**What is required:** Locate each line of the items below that contains the word "center", and copy those lines.

**Records for the task:**
BEGIN

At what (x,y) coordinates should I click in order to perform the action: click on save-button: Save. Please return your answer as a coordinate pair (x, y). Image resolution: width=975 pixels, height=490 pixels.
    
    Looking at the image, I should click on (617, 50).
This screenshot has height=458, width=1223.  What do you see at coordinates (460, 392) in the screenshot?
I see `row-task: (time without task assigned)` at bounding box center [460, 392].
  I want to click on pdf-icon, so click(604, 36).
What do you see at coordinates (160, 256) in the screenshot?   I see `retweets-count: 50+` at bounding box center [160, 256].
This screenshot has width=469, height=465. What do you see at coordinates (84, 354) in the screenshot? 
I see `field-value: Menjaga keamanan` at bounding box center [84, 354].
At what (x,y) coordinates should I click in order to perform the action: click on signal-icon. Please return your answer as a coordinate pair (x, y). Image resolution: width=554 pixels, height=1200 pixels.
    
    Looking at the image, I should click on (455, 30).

END
BEGIN

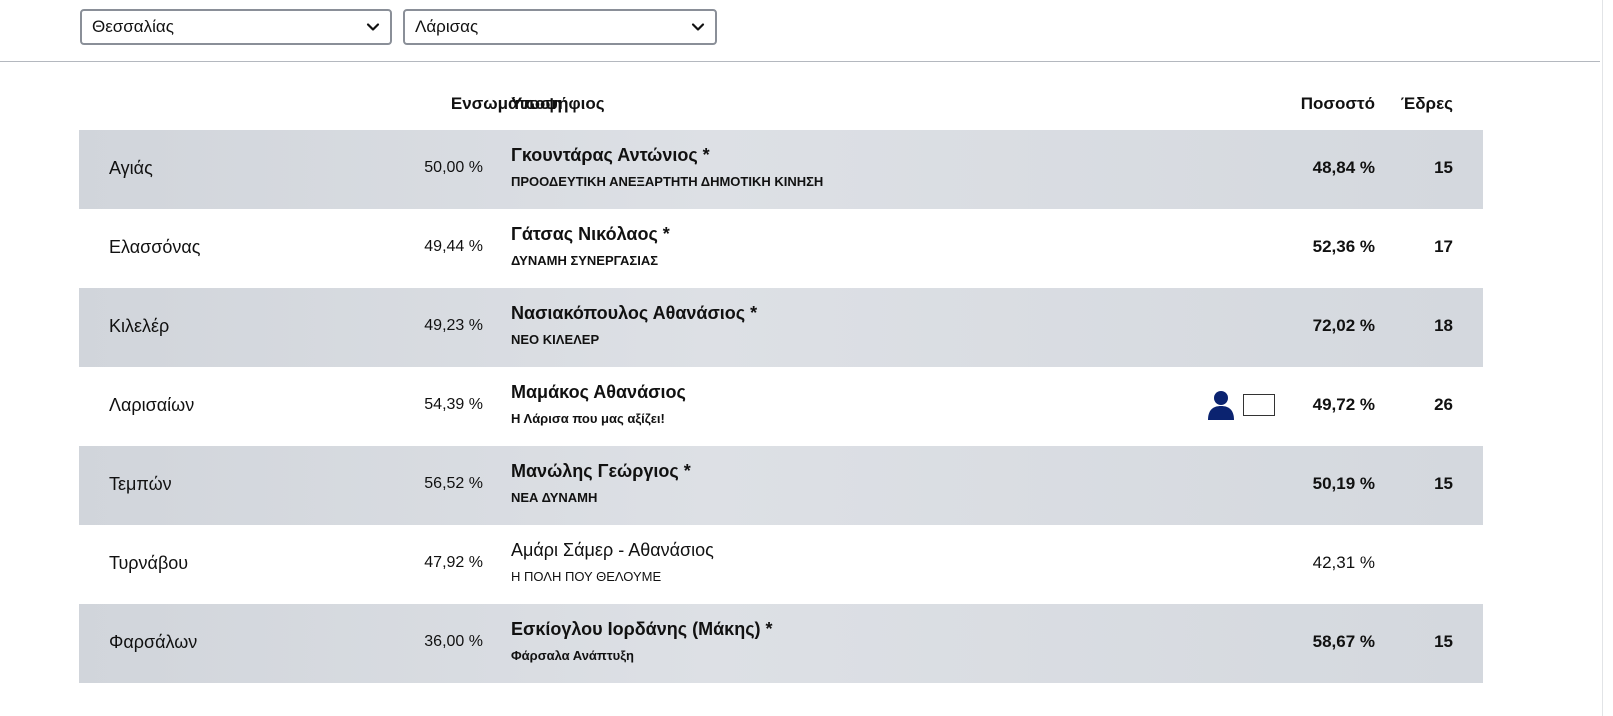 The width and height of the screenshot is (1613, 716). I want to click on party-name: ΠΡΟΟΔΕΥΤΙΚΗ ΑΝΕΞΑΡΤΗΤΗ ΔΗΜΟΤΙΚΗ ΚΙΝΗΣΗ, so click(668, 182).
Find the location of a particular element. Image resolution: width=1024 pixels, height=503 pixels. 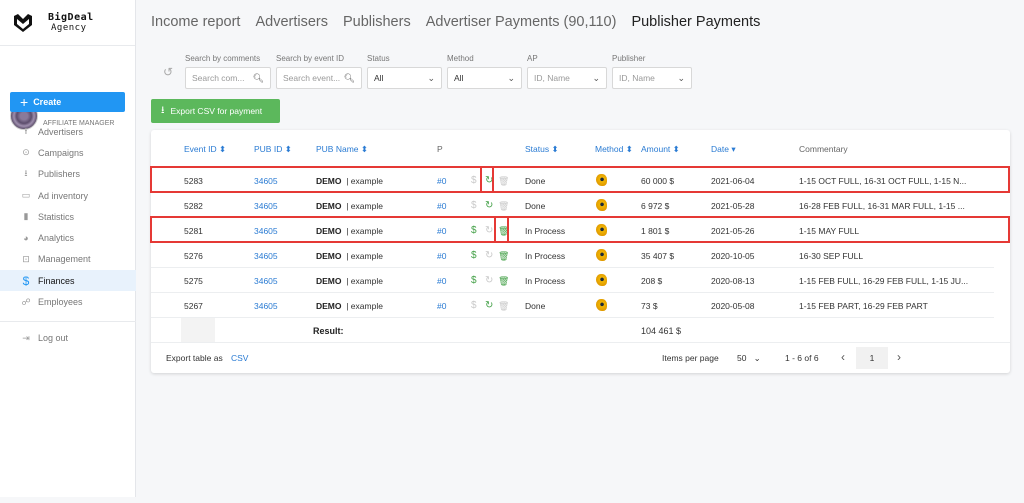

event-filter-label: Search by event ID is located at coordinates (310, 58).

END

**Task result:**
I see `row-task: (time without task assigned)` at bounding box center [460, 392].
What do you see at coordinates (160, 256) in the screenshot?   I see `retweets-count: 50+` at bounding box center [160, 256].
I see `field-value: Menjaga keamanan` at bounding box center [84, 354].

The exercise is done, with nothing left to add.